Zusammenfassung der Projektergebnisse

Since thermal, electrochemical, and/or photochemical proton-coupled electron transfer (PCET) governs the chemical energy conversion in natural and artificial systems, the differentiation and manipulation of PCET processes are of biological, environmental and industrial relevance. In this context, the major objective of this project was the implementation of pressure approach as a novel, valuable tool for kinetic/thermodynamic elucidations and mechanistic distinction of different classes of PCET as well as the modulation of the latter to earn the chemical systems showing desired reactivity and high catalytic efficiency. The results are the outcome of combined work between the research groups of Dirk M. Guldi and Ivana Ivanović-Burmazović. They represent a synergy between mechanistic/kinetic expertise and the application of a variety of special high-pressure (HP) techniques as well as pump probe spectroscopy. Besides using temperature- and pressure-dependent NMR spectroscopy and HP-electrochemistry, within this project we newly developed a unique methodology for the variable temperature and pressure, femto- and nanosecond resolved pump probe spectroscopy with home-made high-pressure cell for absorption detection. This is a major methodological result of this project that for the first time in the literature allowed us to study the excited-state PCET chemistry under high-pressures, opening new avenues in the fields of PCET and photoinduced processes as well as in transient absorption spectroscopy (TAS). More importantly, this development enabled us to confirm our hypothesis that pressure variation i) can modulate PCET by turning a stepwise into beneficial concerted mechanism and ii) can serve as a kinetic tool to give an answer on critical question about a nature of PCET mechanisms.

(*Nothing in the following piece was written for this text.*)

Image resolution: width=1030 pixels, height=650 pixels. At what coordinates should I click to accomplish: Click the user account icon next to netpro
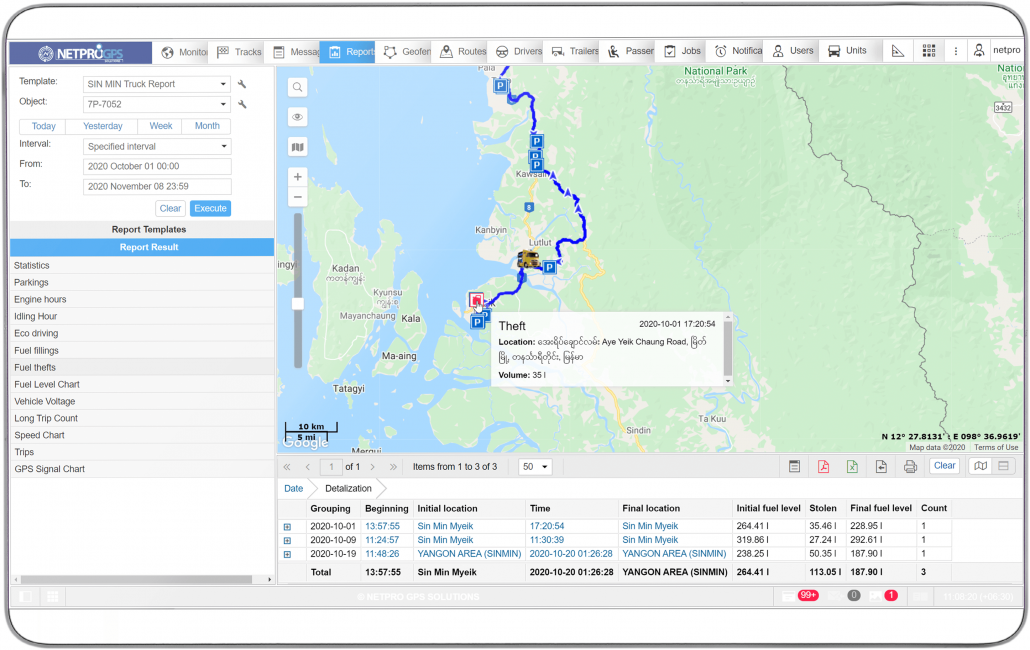pyautogui.click(x=979, y=50)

Just, recently the group of Leif Hammarström at Uppsala University published a work in the same direction. However, they could not study exited state kinetics, which is the unique feature of our project and have resulted in the second major outcome, namely a time resolved visualization of merging of a proton and an electron transfer steps into a concerted process upon concentration or pressure increase, respectively. To the best of our knowledge, this is the most direct experimental evidence for a simultaneous movement of a proton and an electron within photoinduced redox processes.